Un primo ambito di intervento riguarda il parcheggio dei pendolari, dove è previsto un importante lavoro sull’illuminazione, accompagnato da azioni mirate sul decoro e sulla sicurezza. Sempre nell’area della stazione sarà necessario intervenire sul ricovero biciclette. Attenzione anche alla zona della Lupa, dove nei giorni scorsi è stato rimosso il gabbiotto presente nell’area delle corriere, considerato un elemento di criticità sotto il profilo della sicurezza.
«Nella stessa zona – aggiunge la sindaca – ci piacerebbe avviare un confronto con i proprietari dell’edificio, ben visibile dalla rotonda arrivando da via Colombo, con la facciata fortemente rovinata, ormai ridotta a un insieme di macchie di intonaco. Vorremmo capire se sia possibile ottenere il via libera per intervenire, magari realizzando un murale. Quell’edificio non è certo un buon biglietto da visita per chi arriva a Piacenza».
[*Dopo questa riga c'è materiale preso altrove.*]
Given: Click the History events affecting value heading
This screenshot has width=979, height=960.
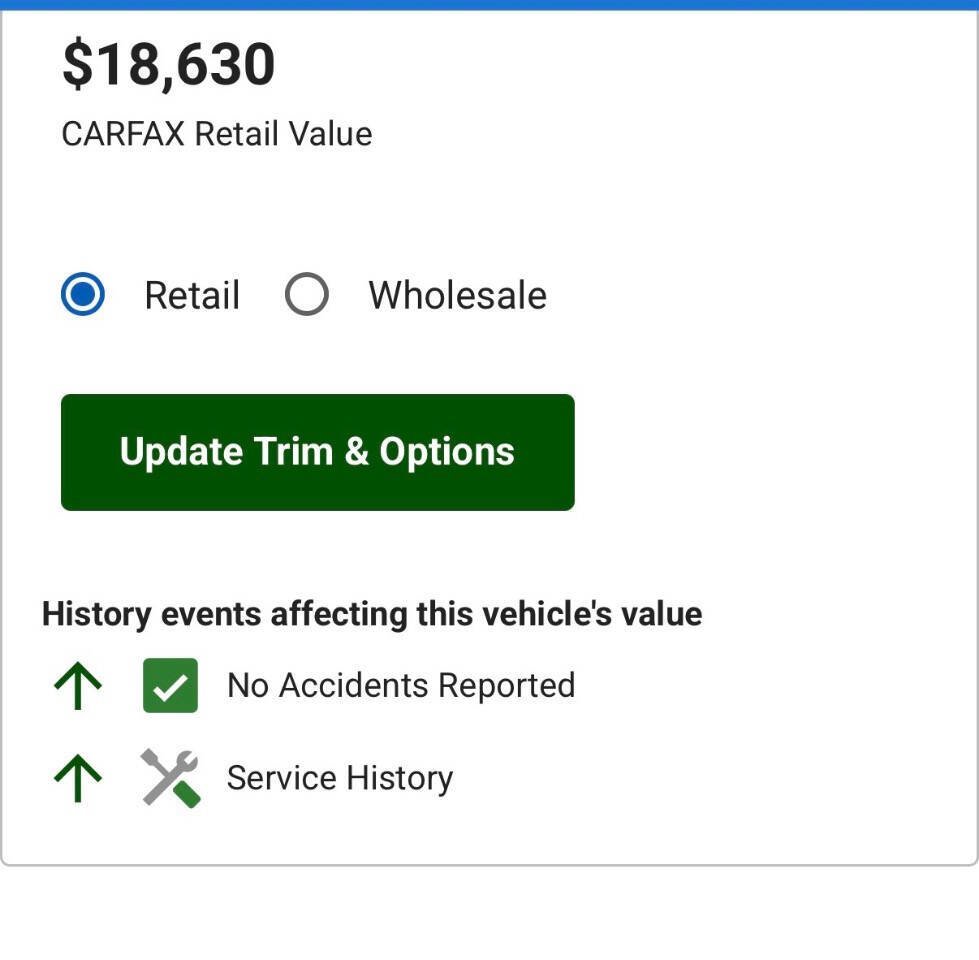Looking at the screenshot, I should [372, 614].
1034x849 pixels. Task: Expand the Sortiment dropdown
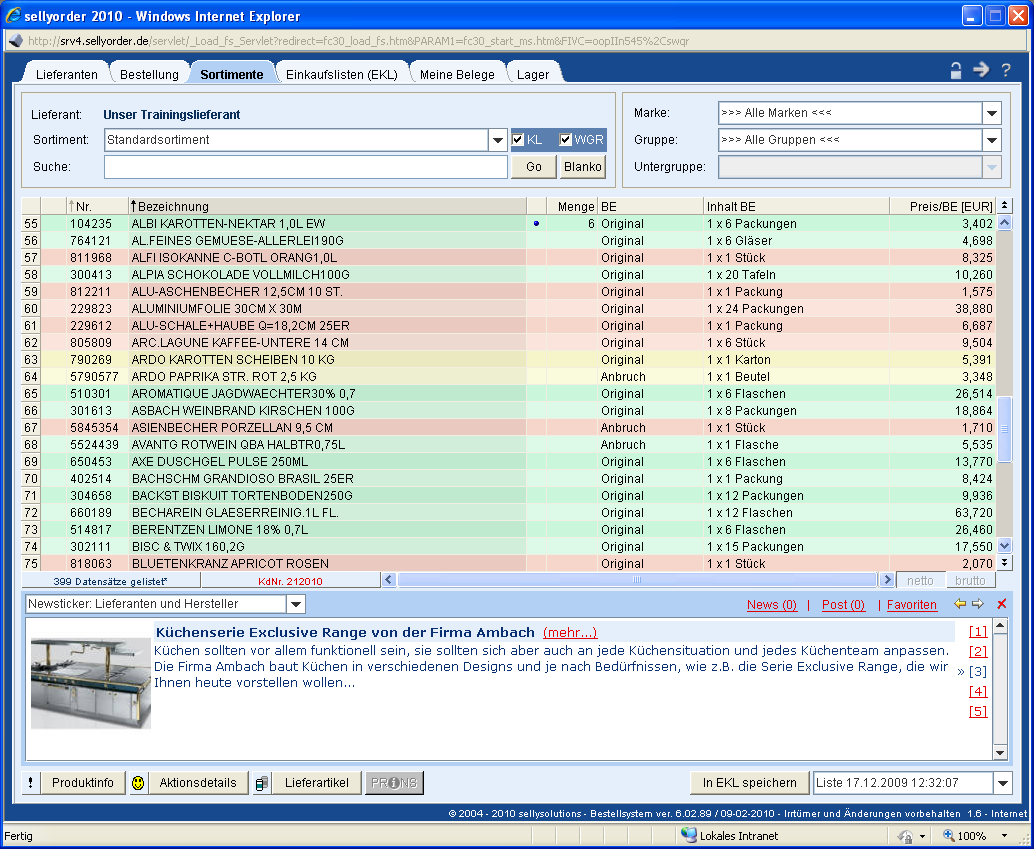pyautogui.click(x=498, y=140)
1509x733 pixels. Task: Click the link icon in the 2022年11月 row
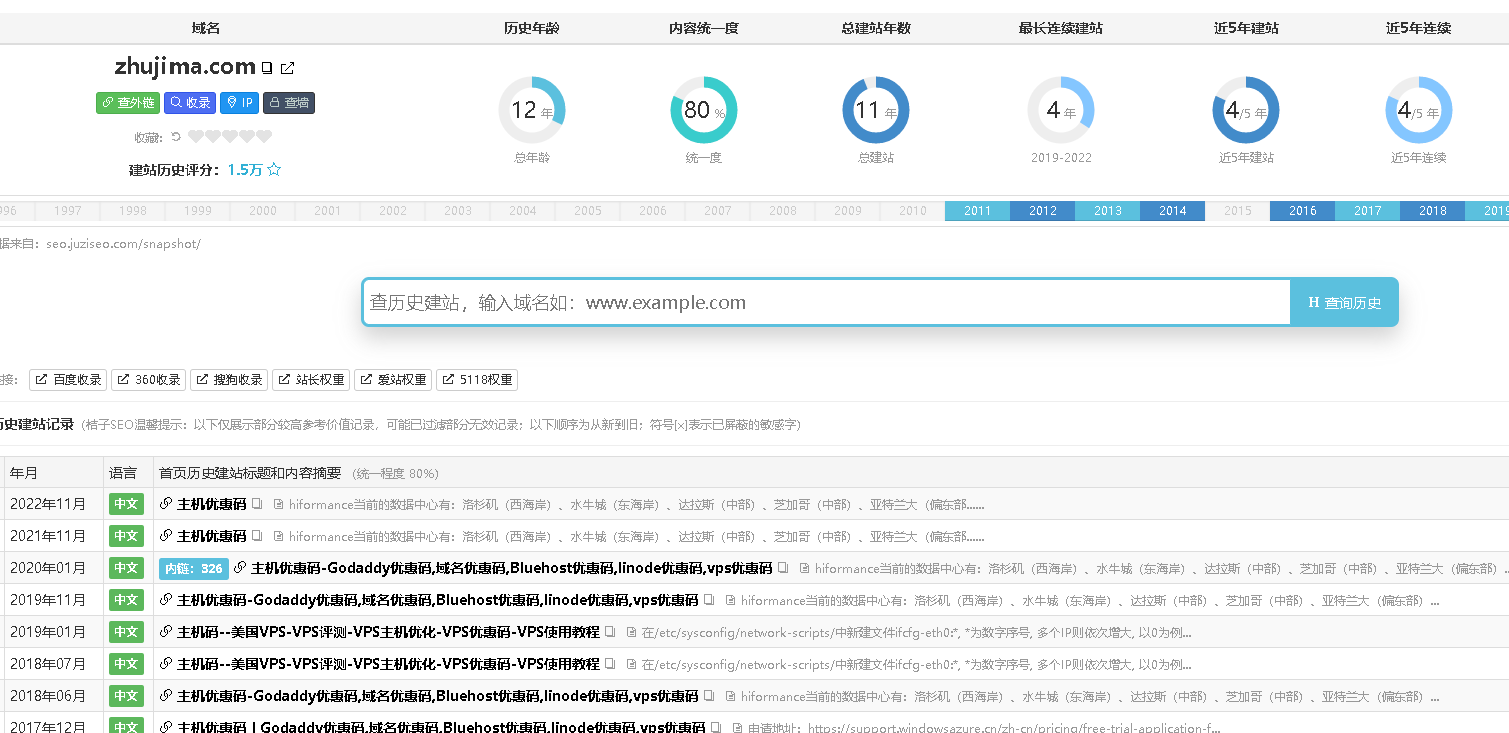pos(166,504)
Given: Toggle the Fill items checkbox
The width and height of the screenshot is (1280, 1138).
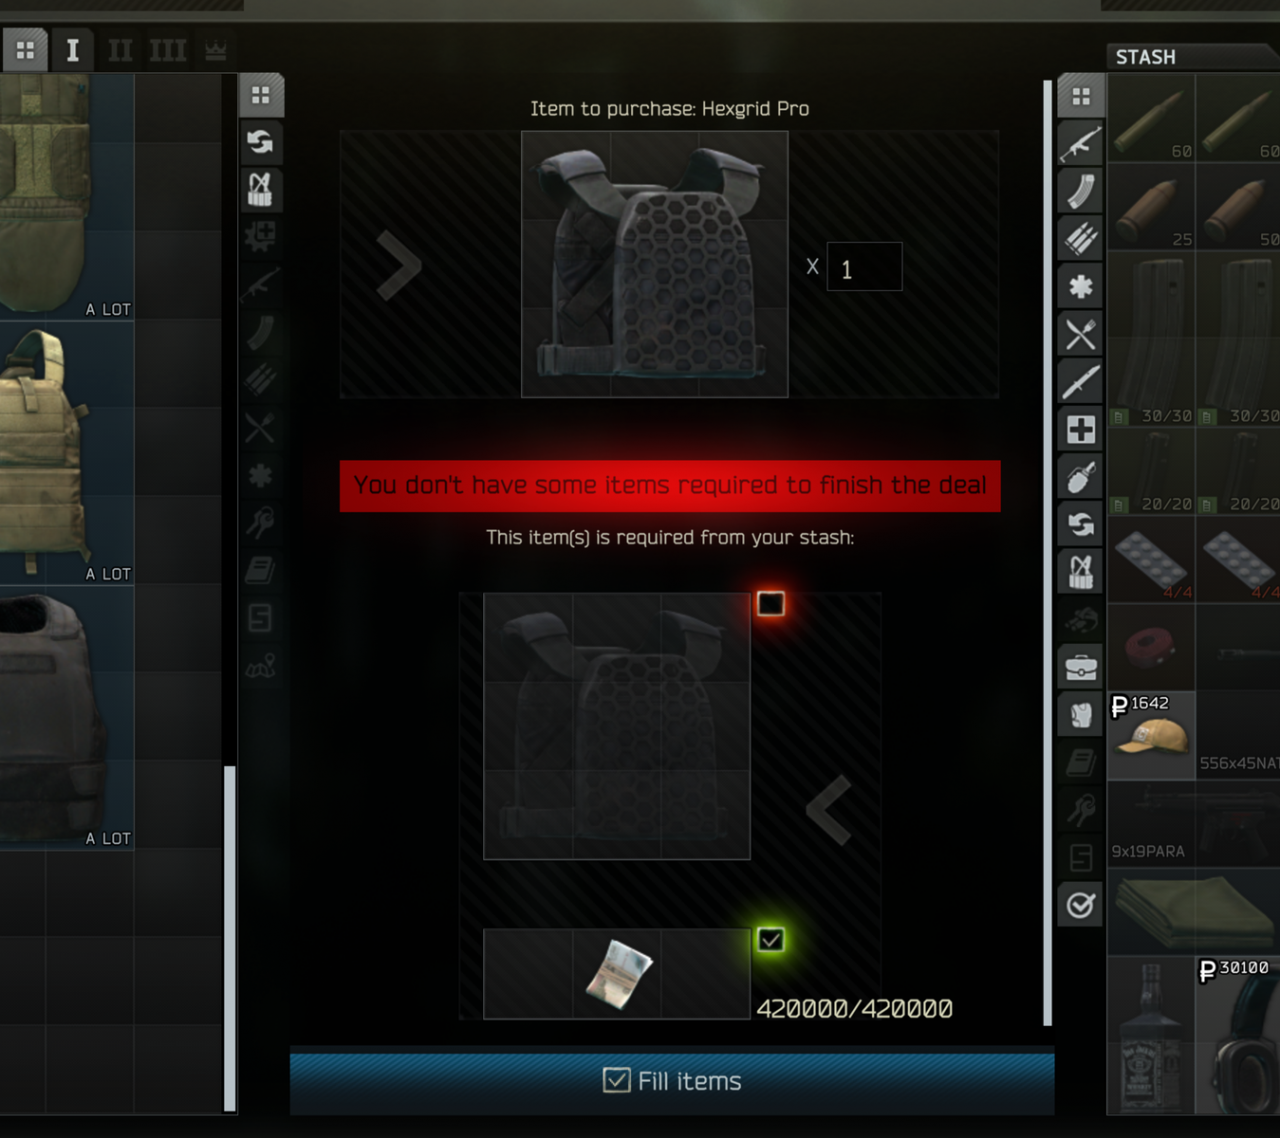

Nel quadro degli interventi già realizzati rientra anche la riqualificazione interna della palazzina dove vengono emessi i biglietti per gli autobus di Seta, con la realizzazione di un’area d’attesa che ha consentito anche di rimuovere il gabbiotto esterno. «Ora è necessario completare il lavoro intervenendo anche sull’esterno della palazzina – spiega la sindaca –. Stiamo ragionando su diversi luoghi e su una serie di azioni che possano migliorare l’accoglienza, il decoro e la sicurezza in una zona strategica della città».

“Piano caldo”

Un altro tema centrale affrontato durante la giornata è la preparazione alla prossima estate, dopo le temperature particolarmente elevate registrate quest’anno. «Dobbiamo iniziare subito a pensare alla prossima estate, per non farci trovare impreparati – afferma la sindaca –. Serve una sorta di “Piano caldo”, che parta dalla mappatura di tutti i luoghi disponibili e dalla valutazione della possibilità di tenere aperte alcune palestre dove offrire refrigerio alle persone che non hanno l’aria condizionata in casa».
Nel confronto è stata richiamata anche la proposta del consigliere Putzu relativa all’introduzione di un contributo per l’acquisto di ventilatori. «Non tutti possono permettersi un condizionatore – sottolinea la sindaca – e dobbiamo quindi valutare tutte le soluzioni che possano aiutare le persone più fragili ad affrontare le temperature estreme».
Il Comune ha già chiesto alla Regione Emilia-Romagna quali interventi intenda mettere in campo. «Il cambiamento climatico si percepisce ormai chiaramente e quest’anno ne abbiamo avuto una dimostrazione con temperature estremamente elevate. Dobbiamo farci trovare più preparati. Il prossimo anno molti dei cantieri attualmente aperti saranno conclusi e avremo quindi più aree a disposizione, ma sarà necessario organizzarsi anche dal punto di vista logistico: bisognerà prevedere per tempo il personale per aprire e chiudere le sedi e garantire la presenza nei luoghi individuati».
«Non basta aprire una struttura e lasciare lì le persone anziane – conclude la sindaca –. Occorre attrezzarla, ad esempio con tavolini, e costruire un piano complessivo che individui luoghi adeguati verso i quali indirizzare chi ha bisogno di una pausa dal caldo estremo».
I lavori del ritiro di Giunta proseguono nel pomeriggio di oggi e continueranno sino a questa sera. Il confronto riprenderà domani per la terza e ultima giornata di lavoro.